Saved data entries
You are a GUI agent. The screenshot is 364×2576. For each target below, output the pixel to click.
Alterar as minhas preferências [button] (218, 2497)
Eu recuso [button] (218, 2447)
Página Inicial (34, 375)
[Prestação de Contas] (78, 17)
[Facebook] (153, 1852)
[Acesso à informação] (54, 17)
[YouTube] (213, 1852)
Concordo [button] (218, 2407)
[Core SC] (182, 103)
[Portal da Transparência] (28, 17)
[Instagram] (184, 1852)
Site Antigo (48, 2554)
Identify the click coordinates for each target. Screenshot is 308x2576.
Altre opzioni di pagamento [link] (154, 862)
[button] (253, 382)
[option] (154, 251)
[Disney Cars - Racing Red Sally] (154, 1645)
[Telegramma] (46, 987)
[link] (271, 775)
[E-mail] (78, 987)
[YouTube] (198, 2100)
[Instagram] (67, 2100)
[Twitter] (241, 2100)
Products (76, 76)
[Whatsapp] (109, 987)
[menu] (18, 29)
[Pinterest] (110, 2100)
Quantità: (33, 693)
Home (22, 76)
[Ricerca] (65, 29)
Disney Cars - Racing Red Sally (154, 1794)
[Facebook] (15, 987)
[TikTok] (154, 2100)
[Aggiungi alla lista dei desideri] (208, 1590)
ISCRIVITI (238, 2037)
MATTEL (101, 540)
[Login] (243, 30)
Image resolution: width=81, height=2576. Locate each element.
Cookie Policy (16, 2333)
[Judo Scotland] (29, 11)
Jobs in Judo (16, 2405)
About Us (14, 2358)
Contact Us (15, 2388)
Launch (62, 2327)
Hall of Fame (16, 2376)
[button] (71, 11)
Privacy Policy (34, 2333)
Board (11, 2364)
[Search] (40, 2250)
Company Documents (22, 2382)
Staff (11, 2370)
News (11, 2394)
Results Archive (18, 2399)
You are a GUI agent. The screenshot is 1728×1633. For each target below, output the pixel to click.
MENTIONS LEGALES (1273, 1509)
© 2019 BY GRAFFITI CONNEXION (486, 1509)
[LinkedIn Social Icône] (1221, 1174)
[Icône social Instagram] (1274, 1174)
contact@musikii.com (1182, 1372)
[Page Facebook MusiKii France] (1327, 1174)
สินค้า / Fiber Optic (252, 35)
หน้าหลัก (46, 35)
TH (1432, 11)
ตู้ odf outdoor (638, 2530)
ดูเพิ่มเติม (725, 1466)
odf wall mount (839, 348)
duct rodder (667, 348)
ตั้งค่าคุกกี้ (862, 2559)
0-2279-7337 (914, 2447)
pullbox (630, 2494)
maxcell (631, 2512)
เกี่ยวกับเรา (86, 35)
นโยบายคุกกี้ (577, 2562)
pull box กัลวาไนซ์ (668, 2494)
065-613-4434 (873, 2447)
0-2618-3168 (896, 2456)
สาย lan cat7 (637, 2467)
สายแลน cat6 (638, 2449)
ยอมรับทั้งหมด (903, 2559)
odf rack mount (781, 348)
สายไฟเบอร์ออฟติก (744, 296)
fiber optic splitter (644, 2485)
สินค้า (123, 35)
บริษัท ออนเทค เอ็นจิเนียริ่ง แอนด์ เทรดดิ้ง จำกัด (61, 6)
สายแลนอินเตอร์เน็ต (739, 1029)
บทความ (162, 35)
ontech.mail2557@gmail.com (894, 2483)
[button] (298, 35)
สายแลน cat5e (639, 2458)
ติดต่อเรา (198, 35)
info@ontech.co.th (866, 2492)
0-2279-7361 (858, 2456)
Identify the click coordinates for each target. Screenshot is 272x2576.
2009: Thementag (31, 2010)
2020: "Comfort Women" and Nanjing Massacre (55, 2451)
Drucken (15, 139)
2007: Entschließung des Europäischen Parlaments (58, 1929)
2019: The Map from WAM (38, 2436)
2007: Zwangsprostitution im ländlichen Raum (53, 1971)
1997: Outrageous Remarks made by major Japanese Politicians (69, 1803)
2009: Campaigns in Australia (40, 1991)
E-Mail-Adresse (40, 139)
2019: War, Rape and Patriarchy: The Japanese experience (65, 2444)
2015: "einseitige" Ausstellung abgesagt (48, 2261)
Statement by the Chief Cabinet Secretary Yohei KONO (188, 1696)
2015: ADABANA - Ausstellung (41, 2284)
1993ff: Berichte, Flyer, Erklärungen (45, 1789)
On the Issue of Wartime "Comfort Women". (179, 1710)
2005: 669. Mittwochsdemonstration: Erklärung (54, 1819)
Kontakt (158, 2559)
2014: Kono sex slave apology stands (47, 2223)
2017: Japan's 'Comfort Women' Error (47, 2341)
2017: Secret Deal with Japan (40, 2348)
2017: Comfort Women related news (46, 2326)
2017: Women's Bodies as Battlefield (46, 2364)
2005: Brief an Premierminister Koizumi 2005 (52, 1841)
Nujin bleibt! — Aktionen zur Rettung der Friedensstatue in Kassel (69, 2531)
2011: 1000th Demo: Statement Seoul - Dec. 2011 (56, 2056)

- _Directions for this task_:
A single number is the whole answer: please count how many lines of the records above include the string "Women".

- _Expected output_:
5